Jeff: Well, if you’re six, 12 months into it, things that I look for… Now, let’s say you’ve got a non-tech company acquiring a tech company or even a large tech company acquiring a small tech company. When you enter the software economy, there are a lot of things that are different. One of them is talent, the way people think, the types of people that you hire, the culture of these software economy companies. And the great sign is how many of the key people are staying around, and more importantly, what their roles are in the company.
So when you see companies acquired and the executives from the acquired companies start getting promoted and taking on larger roles in the acquiring organization, that’s hugely a sign that the cultures are aligning. The things that the acquired company brings to the table are valued by the acquirer, the cultures are integrating. The benefits, even if they take longer because of integration of products and technology and channels and markets, might take a little longer. But if you see the talent integrating in that way, I’d say that’s a pretty good sign. Because software is an intangible IP and it’s very much tied to the people who build it and maintain it. If you have talent drains due to culture, compensation, or other things after an acquisition, that’s usually the leading indicator that the thesis is going to go up in smoke. So that’s the first thing I look for.
Now, in a private equity deal you don’t quite see that, because the company is pretty much the company. In some cases, the only thing that changes is the board of directors, especially if a company was well run and a private equity firm wants to keep it that way, there may not be a lot of change and things may just go on as normal. The only thing that changes is the shareholders. But when it’s an operating company being acquired, talent is a good place to look for leading indicators.
Laurel: With a growing number of companies attracted to the technology landscape as you described, it seems like a crowded market. So how can a company differentiate itself to stay competitive and be discerning when looking for investments?
Jeff: Yeah. So I think getting those theses right. Just being a holding company and buying something is probably not the best approach, although there are holding company models out there.
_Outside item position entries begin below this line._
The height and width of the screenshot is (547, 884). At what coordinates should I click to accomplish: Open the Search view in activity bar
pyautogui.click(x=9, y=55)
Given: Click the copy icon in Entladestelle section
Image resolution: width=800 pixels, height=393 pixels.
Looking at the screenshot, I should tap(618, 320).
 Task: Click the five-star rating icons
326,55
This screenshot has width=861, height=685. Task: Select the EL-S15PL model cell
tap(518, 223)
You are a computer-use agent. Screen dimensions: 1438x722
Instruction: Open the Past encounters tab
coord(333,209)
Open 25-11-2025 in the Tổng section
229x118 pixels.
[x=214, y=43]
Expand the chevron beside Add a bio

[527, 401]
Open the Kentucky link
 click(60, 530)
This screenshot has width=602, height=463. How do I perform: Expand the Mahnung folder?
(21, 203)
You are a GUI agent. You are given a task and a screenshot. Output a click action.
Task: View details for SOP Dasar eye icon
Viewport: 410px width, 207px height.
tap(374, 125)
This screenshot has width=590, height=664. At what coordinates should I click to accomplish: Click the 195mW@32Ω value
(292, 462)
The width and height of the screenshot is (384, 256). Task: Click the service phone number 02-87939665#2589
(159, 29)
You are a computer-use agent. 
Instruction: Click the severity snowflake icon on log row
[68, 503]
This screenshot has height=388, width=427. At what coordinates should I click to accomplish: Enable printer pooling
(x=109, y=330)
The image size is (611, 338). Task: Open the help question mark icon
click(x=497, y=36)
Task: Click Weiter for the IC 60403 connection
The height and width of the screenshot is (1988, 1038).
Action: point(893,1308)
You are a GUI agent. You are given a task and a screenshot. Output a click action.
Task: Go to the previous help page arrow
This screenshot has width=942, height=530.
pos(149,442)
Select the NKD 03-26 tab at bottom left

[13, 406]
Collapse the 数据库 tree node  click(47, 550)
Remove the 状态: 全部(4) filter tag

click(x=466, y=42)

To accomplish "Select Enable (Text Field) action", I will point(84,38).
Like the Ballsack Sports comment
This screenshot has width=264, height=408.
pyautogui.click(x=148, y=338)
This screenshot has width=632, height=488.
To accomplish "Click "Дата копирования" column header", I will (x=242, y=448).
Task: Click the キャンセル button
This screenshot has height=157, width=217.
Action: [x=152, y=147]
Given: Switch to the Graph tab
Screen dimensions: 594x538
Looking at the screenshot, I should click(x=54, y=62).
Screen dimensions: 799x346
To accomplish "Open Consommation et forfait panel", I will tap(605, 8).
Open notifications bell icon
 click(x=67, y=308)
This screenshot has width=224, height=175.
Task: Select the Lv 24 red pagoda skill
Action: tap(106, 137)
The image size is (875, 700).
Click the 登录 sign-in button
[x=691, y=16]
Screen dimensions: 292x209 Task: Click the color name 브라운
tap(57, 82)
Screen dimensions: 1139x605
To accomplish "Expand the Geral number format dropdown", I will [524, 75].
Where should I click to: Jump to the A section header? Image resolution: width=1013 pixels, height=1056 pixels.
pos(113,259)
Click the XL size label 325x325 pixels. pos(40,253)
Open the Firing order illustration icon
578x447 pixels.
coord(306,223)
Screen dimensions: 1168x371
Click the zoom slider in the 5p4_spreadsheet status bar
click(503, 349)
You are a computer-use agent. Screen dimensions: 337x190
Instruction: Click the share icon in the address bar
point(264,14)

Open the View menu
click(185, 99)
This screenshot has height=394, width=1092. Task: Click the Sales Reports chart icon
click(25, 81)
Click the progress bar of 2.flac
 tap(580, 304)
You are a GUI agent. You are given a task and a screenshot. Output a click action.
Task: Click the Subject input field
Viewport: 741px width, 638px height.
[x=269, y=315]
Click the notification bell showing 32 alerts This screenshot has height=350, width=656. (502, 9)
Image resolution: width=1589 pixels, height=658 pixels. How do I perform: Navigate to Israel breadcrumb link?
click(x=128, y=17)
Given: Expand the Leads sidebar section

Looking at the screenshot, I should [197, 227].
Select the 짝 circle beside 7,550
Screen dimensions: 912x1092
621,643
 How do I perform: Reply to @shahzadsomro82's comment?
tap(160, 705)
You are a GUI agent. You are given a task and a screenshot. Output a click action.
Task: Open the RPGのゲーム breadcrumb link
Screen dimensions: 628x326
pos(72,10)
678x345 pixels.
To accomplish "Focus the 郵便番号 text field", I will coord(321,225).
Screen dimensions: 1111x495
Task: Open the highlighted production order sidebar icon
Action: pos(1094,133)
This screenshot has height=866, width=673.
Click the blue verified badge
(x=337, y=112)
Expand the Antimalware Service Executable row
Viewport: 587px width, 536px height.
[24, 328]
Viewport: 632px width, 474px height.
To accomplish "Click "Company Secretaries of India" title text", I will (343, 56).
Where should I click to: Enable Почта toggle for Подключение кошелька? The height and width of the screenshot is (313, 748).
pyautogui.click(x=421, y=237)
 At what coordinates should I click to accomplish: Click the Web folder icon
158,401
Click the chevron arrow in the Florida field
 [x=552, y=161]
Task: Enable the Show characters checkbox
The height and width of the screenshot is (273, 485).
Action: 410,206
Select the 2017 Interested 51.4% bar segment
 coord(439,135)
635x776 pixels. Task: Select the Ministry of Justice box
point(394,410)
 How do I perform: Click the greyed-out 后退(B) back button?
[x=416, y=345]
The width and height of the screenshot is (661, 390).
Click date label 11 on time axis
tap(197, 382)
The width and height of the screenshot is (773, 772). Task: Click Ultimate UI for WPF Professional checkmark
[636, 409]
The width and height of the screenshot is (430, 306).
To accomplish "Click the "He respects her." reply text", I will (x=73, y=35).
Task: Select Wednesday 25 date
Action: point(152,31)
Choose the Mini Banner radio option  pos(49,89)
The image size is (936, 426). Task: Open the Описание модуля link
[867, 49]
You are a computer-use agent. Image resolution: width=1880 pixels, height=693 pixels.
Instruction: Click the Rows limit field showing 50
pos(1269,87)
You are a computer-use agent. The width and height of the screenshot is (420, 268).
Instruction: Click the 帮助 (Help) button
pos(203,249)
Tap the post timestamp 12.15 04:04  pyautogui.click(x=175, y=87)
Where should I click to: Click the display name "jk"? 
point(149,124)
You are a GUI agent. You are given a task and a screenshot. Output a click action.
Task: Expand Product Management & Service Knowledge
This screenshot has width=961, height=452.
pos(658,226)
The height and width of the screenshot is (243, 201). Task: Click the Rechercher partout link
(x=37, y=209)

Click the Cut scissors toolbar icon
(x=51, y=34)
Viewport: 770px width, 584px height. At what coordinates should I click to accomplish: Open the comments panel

Doubling down on the strategy and the M&A, some people might call it an M&A thesis or the integration thesis. So let’s take examples. Vertical integration: If you’re going to vertically integrate or acquire a supplier, that could have significant synergy, could have significant differentiation. And if you take the time to put that strategy out, find the right companies to acquire that fit the thesis, and make sure you fund the integration. Integration is not just a bunch of rows on spreadsheets, but it’s actually getting on the ground, in the weeds, figuring out the operating models, people, the business processes, the tools that are needed to successfully integrate to see your thesis through. Those can be differentiating and those can be game changers for companies both in the marketplace and on the P&L.
Laurel: And you mentioned this earlier, which is the unknown-risk, high-reward aspect of acquiring technology companies, but the new capabilities and talents is something that a new company can offer. So what are the most common obstacles that companies face then?
Jeff: I touched on this before, it’ll be a little redundant, but I would say the first is you’re coming into the software economy, it’s new to you. Companies can go from zero to 100 pretty quickly, but they can go from 100 to zero. The landscape is littered with companies that were high-flyers, leaders in their space, that are now gone and out of business. Were basically acquired in fire sales and somebody’s running out the maintenance long tail on some of these companies. So you’ve seen that in old-school desktop publishing, you’ve seen that in old-school CRM and ERP, you’ve seen that in various vertical applications serving vertical businesses. All those sectors have had once-dominant players that didn’t innovate, maybe lost their key talent, maybe had an upside-down balance sheet, were over-leveraged, and basically disappeared and went off the map as quick as they came on.
Again, you can go from not being a company to being the high-flyer leader in the space of five, six, seven years and just as quickly, possibly more quickly, go to zero. So it’s really important that folks acquiring these companies are investing in them, understand that risk, and realize that sometimes drastic things have to be done to keep these companies growing and high-flying, even after you think they’ve reached their apex.